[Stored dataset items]
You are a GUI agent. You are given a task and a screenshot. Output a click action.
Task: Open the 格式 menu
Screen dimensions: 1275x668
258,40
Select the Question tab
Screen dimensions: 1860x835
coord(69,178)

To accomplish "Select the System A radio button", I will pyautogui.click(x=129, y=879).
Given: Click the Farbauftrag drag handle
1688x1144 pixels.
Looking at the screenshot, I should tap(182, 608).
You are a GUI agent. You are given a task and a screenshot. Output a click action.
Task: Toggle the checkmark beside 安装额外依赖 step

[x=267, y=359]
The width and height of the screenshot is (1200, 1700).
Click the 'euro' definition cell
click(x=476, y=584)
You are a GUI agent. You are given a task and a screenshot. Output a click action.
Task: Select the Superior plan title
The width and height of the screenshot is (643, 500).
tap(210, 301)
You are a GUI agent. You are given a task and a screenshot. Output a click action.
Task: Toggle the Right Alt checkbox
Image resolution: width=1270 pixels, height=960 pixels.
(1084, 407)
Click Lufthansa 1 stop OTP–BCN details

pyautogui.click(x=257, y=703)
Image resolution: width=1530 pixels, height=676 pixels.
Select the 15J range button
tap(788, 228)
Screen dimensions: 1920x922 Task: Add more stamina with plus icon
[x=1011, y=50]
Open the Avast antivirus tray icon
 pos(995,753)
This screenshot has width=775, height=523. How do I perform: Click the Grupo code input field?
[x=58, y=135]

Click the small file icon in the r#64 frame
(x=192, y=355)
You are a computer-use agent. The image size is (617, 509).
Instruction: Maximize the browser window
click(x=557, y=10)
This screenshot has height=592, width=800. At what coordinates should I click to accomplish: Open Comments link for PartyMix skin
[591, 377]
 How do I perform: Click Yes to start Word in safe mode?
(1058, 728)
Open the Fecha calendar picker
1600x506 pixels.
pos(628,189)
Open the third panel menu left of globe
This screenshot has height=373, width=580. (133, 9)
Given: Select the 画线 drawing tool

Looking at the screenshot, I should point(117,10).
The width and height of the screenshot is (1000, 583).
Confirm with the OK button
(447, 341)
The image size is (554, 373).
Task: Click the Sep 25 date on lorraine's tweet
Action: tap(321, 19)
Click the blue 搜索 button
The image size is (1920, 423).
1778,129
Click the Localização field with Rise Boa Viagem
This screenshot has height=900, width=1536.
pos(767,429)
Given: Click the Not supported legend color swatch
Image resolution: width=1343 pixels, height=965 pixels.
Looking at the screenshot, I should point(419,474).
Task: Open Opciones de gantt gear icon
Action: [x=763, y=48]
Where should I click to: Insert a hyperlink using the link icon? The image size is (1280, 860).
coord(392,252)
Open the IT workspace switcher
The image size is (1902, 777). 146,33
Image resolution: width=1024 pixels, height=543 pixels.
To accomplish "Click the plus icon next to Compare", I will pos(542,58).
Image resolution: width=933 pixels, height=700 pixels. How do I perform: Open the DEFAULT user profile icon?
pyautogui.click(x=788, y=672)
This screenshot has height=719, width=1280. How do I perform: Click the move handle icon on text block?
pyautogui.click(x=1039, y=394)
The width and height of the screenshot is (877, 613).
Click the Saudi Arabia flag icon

▸ Instructions for the task: Of all the entries above, retype exactly the lines from the line with "Open the Fecha calendar picker" to the line with "Given: Click the Not", both included, and no others.

▸ Result:
Open the Fecha calendar picker
1600x506 pixels.
pos(628,189)
Open the third panel menu left of globe
This screenshot has height=373, width=580. (133, 9)
Given: Select the 画线 drawing tool

Looking at the screenshot, I should point(117,10).
The width and height of the screenshot is (1000, 583).
Confirm with the OK button
(447, 341)
The image size is (554, 373).
Task: Click the Sep 25 date on lorraine's tweet
Action: tap(321, 19)
Click the blue 搜索 button
The image size is (1920, 423).
1778,129
Click the Localização field with Rise Boa Viagem
This screenshot has height=900, width=1536.
pos(767,429)
Given: Click the Not supported legend color swatch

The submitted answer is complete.